The key word in my statement was “reputable.” To my knowledge, there have been no studies that show GM foods to be unsafe conducted by reputable, unbiased organizations. In fact, this summer the National Academies of Science, Engineering and Medicine released a 388-page report which concluded that genetically-engineered foods do not cause cancer and other diseases. The report compared data from more than 900 studies conducted over 20 years.

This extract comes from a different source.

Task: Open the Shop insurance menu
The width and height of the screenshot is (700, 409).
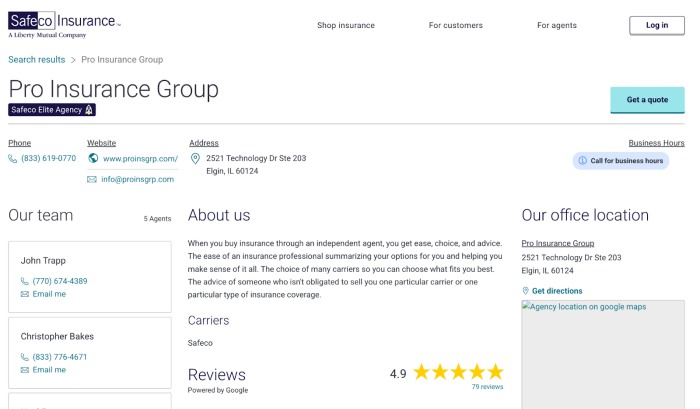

I know that, after reading this, some readers will write or call me to tell me exactly how wrong I am. I welcome their feedback. Before you get too upset, you should know that I appreciate organic crops as a marketing strategy allowing smaller producers to remain competitive. I am also aware of recent, ongoing studies which have found organic crops to contain higher concentrations of certain nutrients. (That’s not the same thing as saying GM foods are unsafe.)

How we form our opinions comes down to what we trust. Do you trust anecdotal evidence or do you trust science? As I told the reader, I am a person who trusts reputable, peer-reviewed science. After all, it’s what’s given us this modern world in which humans are safer and live longer than they ever have before.

Now, many conventional farmers might agree with me about trusting the science behind GM crops. Yet, some of those same people have trouble trusting the science behind climate change. That’s a bit of a conundrum for me. Do people decide to trust food and agricultural scientists but distrust climate scientists? I don’t understand that. It’s the process behind science that I trust, not the discipline of study.

The scientific method demands that we come up with a hypothesis and then test that hypothesis with an experiment to find out if it is true. Once we come up with our results, we allow peers to review them to make sure we didn’t make a mistake. Then we publish those results and allow others to replicate our experiment and see if they get the same results.

So far, the vast preponderance of peer-reviewed, replicated evidence supports the hypothesis that the climate is changing and mankind is causing it. If you don’t believe me, see what the good folks at NASA have to say on the subject at http://climate.nasa.gov/evidence/.

I don’t like it. You don’t like it. But if the evidence supports it, then we should treat it as true until evidence to the contrary is forthcoming. The only thing left to decide is what we are going to do about it.

The last time I wrote about climate change, several readers wrote in to tell me the world is roughly 6,000 years old and that I need to read my Bible. As you have no doubt realized by now, this isn’t a faith column. However, if God put us on this world, then I certainly believe he gave us the ability to mess it up. (I point to the tale of Adam and Eve as my evidence.)

Folks, climate change isn’t a religious issue just as the conditions in your fields aren’t a religious issue. It’s just the current set of real-world circumstances we are dealing with.

You’ll find an article by the Associated Press on page 73F of this paper that states climate change is one of the most divisive subjects in the U.S. Several experts are quoted as saying that conservatives don’t believe in climate change. One even says, “They think it’s like Martians.”

I grew up in a conservative family. I love living here in South Dakota, a state largely dominated by conservatives. But climate change shouldn’t be a political issue. The scientific evidence tells us it’s happening. If you don’t want to believe it, ask yourself why that is. Is it because fixing it will require effort and resources you don’t want to devote to the problem?

Most farmers I know are able to see a problem in their fields, acknowledge that it exists (however inconvenient it might be) and then take steps to address it. What I don’t understand is that when the evidence is telling us there’s a problem with the world and we’re causing it, why so many of us refuse to even acknowledge the problem exists.